• **What the task asks**
Nothing beyond the line containing "Given: Select the 3 Sep 06:09 time marker" should be printed; print each line exactly from the first line of the listing below through it.

- Opening Delimiter -

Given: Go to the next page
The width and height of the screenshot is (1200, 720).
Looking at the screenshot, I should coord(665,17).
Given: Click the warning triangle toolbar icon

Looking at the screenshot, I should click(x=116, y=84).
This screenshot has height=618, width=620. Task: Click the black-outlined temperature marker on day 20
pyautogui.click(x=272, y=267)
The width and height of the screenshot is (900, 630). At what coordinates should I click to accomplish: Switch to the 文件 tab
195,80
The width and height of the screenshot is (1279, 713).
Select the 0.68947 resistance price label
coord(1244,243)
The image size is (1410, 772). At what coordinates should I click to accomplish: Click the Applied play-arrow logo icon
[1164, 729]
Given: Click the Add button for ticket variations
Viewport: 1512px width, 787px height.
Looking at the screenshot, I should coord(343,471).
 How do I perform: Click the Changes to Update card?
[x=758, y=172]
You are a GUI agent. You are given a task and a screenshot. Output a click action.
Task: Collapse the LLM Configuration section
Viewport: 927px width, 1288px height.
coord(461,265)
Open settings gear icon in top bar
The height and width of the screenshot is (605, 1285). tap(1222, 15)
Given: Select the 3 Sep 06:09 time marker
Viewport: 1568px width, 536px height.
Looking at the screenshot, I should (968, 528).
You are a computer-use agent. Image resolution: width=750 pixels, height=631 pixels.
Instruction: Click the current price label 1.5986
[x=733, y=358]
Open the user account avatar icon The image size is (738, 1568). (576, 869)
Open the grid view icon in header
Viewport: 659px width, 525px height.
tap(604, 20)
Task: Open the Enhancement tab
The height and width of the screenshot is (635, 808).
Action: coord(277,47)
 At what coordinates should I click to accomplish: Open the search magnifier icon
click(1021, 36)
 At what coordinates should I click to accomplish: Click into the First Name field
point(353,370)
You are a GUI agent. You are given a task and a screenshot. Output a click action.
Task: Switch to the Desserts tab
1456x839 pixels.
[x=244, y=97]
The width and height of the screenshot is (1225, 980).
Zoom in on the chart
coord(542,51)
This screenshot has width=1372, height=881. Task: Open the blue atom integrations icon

- Closing Delimiter -

• **Solution to this problem**
Given: Go to the next page
The width and height of the screenshot is (1200, 720).
Looking at the screenshot, I should coord(665,17).
Given: Click the warning triangle toolbar icon

Looking at the screenshot, I should click(x=116, y=84).
This screenshot has height=618, width=620. Task: Click the black-outlined temperature marker on day 20
pyautogui.click(x=272, y=267)
The width and height of the screenshot is (900, 630). At what coordinates should I click to accomplish: Switch to the 文件 tab
195,80
The width and height of the screenshot is (1279, 713).
Select the 0.68947 resistance price label
coord(1244,243)
The image size is (1410, 772). At what coordinates should I click to accomplish: Click the Applied play-arrow logo icon
[1164, 729]
Given: Click the Add button for ticket variations
Viewport: 1512px width, 787px height.
Looking at the screenshot, I should coord(343,471).
 How do I perform: Click the Changes to Update card?
[x=758, y=172]
You are a GUI agent. You are given a task and a screenshot. Output a click action.
Task: Collapse the LLM Configuration section
Viewport: 927px width, 1288px height.
coord(461,265)
Open settings gear icon in top bar
The height and width of the screenshot is (605, 1285). tap(1222, 15)
Given: Select the 3 Sep 06:09 time marker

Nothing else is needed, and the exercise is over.